Hoje, prefeitos, governadores e o próprio Presidente vêm encontrando dificuldades acentuadas no desempenho do cargo, tantas as interferências judiciais. Há muito, os prefeitos se queixam disso. Não conseguem governar, administrar.

O Ministério Público, com o beneplácito do Judiciário, acaba substituindo indevidamente o administrador em situações que não caberia.

Sua gestão no TJ-SP foi marcada por transparência e diálogo. Como avalia a atual gestão do TJ-SP? O que teria feito diferente?

IS – A gestão atual do TJ-SP está no início e tenho prognóstico de que será excelente, pelas virtudes, cultura e discernimento do presidente Geraldo [do tribunal, Francisco Pinheiro Franco], meu colega de concurso, homem experiente e preparado para o cargo. O Conselho Superior conta com integrantes do mesmo nível.

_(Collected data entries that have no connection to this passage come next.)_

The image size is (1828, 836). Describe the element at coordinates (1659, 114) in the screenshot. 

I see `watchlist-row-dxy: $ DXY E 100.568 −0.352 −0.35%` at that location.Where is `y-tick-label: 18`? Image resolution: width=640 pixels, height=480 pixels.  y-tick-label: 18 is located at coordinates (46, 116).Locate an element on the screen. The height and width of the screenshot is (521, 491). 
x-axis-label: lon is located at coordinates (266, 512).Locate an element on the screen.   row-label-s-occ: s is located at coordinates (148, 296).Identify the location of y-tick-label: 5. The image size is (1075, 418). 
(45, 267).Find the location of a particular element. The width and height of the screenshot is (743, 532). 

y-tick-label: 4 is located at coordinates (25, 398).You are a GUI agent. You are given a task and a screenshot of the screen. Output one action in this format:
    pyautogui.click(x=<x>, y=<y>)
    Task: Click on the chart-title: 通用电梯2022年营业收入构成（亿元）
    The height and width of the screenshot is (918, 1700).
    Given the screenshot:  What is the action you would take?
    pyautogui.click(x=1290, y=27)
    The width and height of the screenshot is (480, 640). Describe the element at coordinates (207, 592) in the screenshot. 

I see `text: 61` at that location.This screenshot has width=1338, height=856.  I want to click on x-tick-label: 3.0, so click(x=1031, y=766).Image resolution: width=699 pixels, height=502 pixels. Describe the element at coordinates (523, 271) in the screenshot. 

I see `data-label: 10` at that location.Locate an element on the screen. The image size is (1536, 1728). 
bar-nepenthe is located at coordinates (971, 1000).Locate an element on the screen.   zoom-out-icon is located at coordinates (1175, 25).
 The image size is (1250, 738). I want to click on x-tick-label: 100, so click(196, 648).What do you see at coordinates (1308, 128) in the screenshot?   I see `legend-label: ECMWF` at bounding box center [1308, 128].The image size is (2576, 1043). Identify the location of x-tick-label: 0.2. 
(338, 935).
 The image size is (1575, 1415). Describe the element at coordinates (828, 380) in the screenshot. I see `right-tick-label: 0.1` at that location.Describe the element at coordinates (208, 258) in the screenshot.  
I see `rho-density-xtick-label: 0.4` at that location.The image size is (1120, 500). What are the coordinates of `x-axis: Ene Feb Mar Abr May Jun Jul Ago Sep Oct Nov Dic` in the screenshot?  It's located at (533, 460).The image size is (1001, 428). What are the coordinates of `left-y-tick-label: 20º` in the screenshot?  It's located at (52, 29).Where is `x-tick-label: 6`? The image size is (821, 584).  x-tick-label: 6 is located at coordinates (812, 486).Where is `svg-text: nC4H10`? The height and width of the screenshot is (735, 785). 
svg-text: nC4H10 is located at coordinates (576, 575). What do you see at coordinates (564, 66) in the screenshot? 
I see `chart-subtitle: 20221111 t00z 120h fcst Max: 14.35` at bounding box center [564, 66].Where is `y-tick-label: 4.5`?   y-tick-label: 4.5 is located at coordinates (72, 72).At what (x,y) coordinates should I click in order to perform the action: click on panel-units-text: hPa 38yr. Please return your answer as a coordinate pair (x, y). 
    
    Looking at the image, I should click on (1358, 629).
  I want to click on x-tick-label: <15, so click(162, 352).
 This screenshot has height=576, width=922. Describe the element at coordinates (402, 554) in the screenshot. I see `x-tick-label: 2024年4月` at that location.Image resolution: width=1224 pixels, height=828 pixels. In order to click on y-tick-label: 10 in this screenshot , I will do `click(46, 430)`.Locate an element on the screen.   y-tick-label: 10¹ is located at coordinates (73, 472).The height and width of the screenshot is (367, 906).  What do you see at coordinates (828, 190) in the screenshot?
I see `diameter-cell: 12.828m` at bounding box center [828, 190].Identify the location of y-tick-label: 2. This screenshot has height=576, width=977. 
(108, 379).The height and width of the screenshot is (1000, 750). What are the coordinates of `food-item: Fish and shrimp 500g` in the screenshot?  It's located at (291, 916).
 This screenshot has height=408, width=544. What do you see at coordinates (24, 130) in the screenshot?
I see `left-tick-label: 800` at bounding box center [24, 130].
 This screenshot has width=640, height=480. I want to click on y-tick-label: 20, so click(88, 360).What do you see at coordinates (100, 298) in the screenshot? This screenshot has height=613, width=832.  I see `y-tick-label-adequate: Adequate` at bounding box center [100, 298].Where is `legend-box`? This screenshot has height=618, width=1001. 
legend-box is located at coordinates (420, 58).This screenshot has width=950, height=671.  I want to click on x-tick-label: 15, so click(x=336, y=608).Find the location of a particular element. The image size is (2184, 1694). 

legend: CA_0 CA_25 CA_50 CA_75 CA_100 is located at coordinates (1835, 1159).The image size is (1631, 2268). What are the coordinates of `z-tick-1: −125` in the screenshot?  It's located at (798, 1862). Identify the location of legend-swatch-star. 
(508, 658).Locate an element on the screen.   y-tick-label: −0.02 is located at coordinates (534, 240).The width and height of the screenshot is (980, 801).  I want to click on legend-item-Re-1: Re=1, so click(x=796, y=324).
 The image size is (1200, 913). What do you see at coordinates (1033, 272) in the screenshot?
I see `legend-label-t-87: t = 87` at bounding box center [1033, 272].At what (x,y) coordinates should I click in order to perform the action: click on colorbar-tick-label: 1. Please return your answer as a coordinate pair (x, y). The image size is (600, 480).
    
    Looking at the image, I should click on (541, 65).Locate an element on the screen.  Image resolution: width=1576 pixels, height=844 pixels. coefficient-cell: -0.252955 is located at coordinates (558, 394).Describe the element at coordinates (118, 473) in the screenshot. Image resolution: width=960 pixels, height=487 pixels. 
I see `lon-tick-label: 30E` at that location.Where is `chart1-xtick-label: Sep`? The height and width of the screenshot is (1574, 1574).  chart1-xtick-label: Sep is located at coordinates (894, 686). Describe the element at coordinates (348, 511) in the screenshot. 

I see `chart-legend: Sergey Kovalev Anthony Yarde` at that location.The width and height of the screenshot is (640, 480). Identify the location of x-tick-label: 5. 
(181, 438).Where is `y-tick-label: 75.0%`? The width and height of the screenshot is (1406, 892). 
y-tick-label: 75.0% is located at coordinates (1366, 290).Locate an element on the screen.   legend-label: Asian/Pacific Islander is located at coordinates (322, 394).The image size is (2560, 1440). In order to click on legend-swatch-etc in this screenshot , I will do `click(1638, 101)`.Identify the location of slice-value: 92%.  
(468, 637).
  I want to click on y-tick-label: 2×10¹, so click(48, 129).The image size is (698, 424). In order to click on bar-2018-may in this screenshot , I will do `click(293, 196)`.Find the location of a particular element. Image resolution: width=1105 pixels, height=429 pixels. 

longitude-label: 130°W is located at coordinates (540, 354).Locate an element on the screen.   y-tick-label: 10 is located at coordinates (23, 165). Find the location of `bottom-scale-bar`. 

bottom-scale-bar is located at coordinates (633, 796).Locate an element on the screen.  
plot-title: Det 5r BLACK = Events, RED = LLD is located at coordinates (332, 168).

Apenas auguro que haja uma orientação, sem vinculação, lógico, no sentido de que o Judiciário, principalmente nas comarcas, interfira menos no Executivo. Evidente que atos criminosos, de improbidade não podem ser tolerados. Mas, não se pode fazer as vezes do Executivo, como vem ocorrendo.

Qual a importância da disputa pela prefeitura de Santos?

IS – É a cidade em que vivo há quase trinta anos e amo! A princípio, não imaginava e nem queria ser pré-candidato à prefeitura. Foi difícil eu me acostumar com essa ideia. Pretendia advogar e me dedicar ao lazer com a família. Mas, muitas pessoas e partidos vieram até mim, diante da gestão positiva que implementei no TJ-SP. Acho que é nossa obrigação, quando possível, participar da vida pública, fazer algo de bom, especial para a população.

Quais são os seus projetos de curto e longo prazos?

IS – Agora, é levar avante essa pré-candidatura. Depois, só Deus sabe.

Gostaria de fazer algum comentário além das questões apresentadas?

IS – Almejo que haja paz e harmonia entre os Poderes, governos federal e estaduais, o que se desenhava a partir de reunião recente e exitosa, mas, acabou prejudicada por conta, muito, da publicização do tal vídeo da reunião ministerial.

O Brasil precisa seguir, principalmente porque a maioria da população é miserável e carente de políticas públicas. Preocupa-me de onde virão os recursos no pós-pandemia, diante das inúmeras empresas falidas, extintas e do desemprego em massa advindos da paralisação.